Singles Live Vol.1: ‘78 - ‘81 by The Fall

Release date: May 9, 2025
Label: Bella Union/Popstock

“This is the history lesson in our set. We’re bringing a bit of culture.” So Mark E Smith introduces ‘Various Times’ on this new collection of vintage live cuts. It has been seven years already since The Fall‘s figurehead and prime mover shuffled off to make trouble in the afterlife. In that time extensive reissues, books, podcasts, and related musical projects have turned over and sifted through the legacy and meaning of his and the band’s work providing a wealth of material for Fall fans to enjoy.

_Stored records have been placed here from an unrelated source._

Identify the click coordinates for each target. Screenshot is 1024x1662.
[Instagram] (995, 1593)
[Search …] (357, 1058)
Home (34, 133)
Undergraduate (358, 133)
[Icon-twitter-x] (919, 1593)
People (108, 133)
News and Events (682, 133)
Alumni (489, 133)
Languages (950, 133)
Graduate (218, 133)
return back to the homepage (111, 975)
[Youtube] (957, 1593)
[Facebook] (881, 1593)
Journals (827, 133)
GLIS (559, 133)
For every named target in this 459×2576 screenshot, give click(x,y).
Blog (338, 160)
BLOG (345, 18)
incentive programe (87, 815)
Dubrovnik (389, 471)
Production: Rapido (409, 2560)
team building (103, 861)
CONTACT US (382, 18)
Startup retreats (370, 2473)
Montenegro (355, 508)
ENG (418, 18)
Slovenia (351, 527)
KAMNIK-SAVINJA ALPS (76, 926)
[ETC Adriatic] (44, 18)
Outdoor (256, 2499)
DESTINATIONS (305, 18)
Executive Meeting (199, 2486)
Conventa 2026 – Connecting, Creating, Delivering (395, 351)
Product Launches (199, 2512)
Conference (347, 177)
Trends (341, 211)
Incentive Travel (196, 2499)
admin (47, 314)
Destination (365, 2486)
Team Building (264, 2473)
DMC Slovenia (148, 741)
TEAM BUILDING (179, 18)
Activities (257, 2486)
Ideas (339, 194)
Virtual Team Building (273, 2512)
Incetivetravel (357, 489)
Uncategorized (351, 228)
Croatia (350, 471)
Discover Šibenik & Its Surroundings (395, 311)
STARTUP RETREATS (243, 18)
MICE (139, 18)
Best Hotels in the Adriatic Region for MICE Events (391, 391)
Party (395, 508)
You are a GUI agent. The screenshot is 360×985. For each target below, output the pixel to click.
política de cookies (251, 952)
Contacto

Famously, a lot of people have been in The Fall but Marc Riley, Craig Scanlon, Steve and Paul Hanley are what you might call core members. The Steve Hanley/Craig Scanlon backbone throughout the 80’s and most of the 90’s is for many of us as essential to our idea of The Fall as MES himself. Popstock is a project designed to allow them some measure of quality control and recompense over material they were involved in creating and they’ve been patiently sorting through old live tapes, assembling releases from the best bits. So far they’ve compiled alternate versions of Grotesque and Slates

Beginning after Bingo Masters Breakout (the first EP recorded by the first line up), this new instalment runs through the next four singles, with B-sides, in order. Puzzlingly it stops short of the magnificent ‘Totally Wired’, the final single of 1980, but I dare say Vol 2 will eventually emerge to continue the story. The Fall always played the new material, in later years throwing in one old tune as part of the set. Yet, despite its restricted setlist it seems impossible they ever played a show like this. There’s a straightforward cataloguing aspect to the arrangement of things here that it’s easy to imagine provoking Smith’s disdain.

On the other hand, there’s no doubt he felt The Fall were important, worthy of preservation and study. He just wasn’t going to be the one to do it. Always moving forwards, always focused on the now and the next it hardly comes as a huge surprise that Smith was not a particularly meticulous archivist of his own work. The absence of this wild spirit is felt in the vague museum aura of these releases, in the no nonsense title and art work. It contrasts with the more mercurial sense of earlier Fall comps like Hip Priest and Kamerads or Palace of Swords Reversed. The orderliness of it in calm opposition to the weirdness in these songs.  

This is the early Fall, fascinated by apparitions and spectres, shivering in the grey north, haunted by “the madness in my area.” Now it is Smith’s mischievous spirit that lingers over the north. The sleevenotes are by Jarvis Cocker, one of the many whose young life was changed and bettered by the work of The Fall. Writing about them is, to a degree, preaching to the choir. Fall fans probably already have versions of these songs and can compare and contrast at their leisure. These are all good performances although none seem radically different and interestingly none of the songs here made it onto contemporary Peel sessions. Of course it’s good, there are no bad Fall records, you just have personal favourites. “You must get them all” as the man said. This one then, is a history lesson, part of a continuing examination of an extraordinary cultural contribution. It awaits your curiosity.